Goal >>
Convert the stretch from the line containing "Task: Switch to the Elements tab in panel" through the line containing "Action: pyautogui.click(x=284, y=70)" into a two-column CSV headed instruction and answer, with one row per record. Wrap each field in double quotes and replace any line breaks inside it with spaces.

Given data >>
[START]

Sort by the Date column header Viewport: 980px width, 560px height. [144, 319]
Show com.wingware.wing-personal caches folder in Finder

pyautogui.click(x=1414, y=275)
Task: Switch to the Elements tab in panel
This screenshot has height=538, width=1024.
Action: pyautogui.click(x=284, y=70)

[END]
[START]

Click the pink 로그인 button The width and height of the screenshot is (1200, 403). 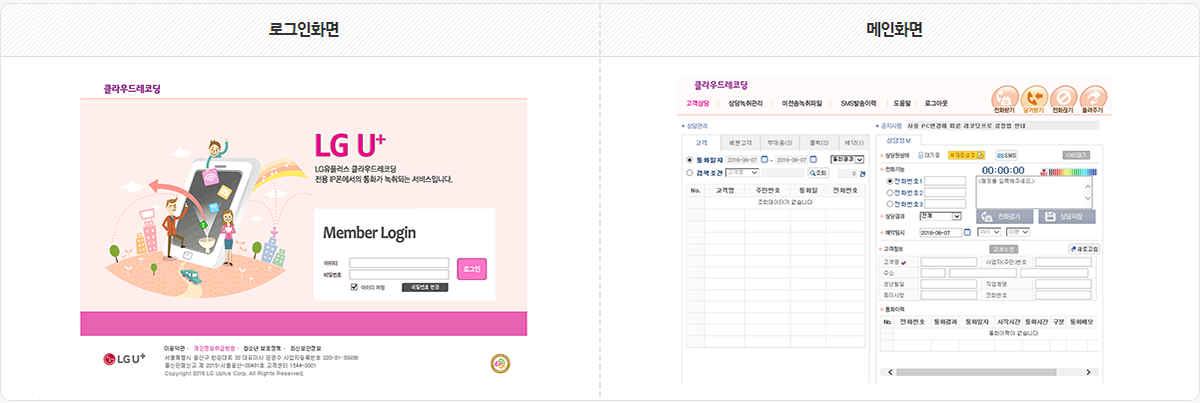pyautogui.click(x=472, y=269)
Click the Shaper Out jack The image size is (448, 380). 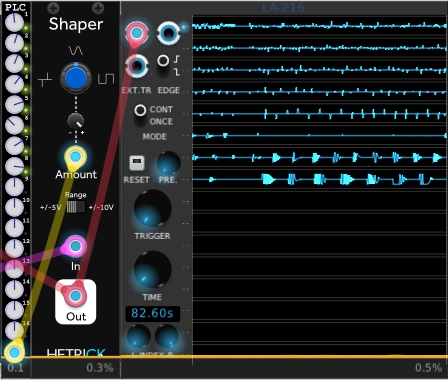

[END]
[START]

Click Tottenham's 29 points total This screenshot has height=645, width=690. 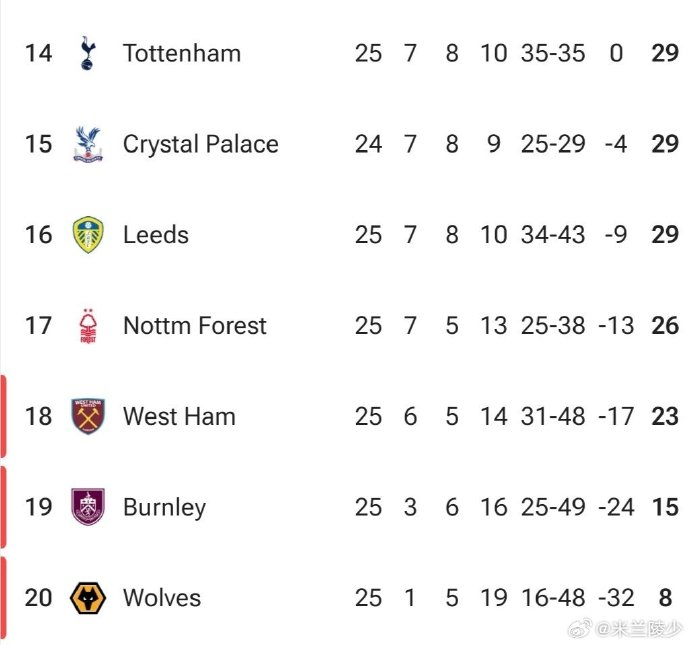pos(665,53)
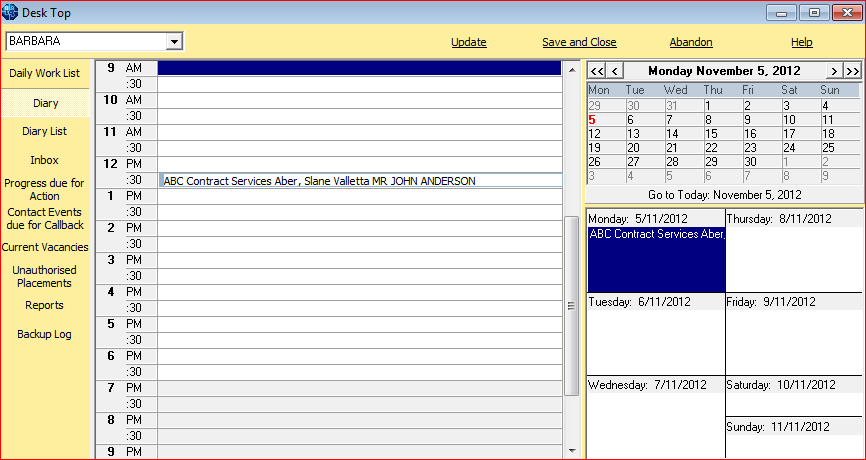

[END]

Output of the task >>
instruction,answer
"Task: Switch to the Elements tab in panel This screenshot has height=538, width=1024.","Action: pyautogui.click(x=284, y=70)"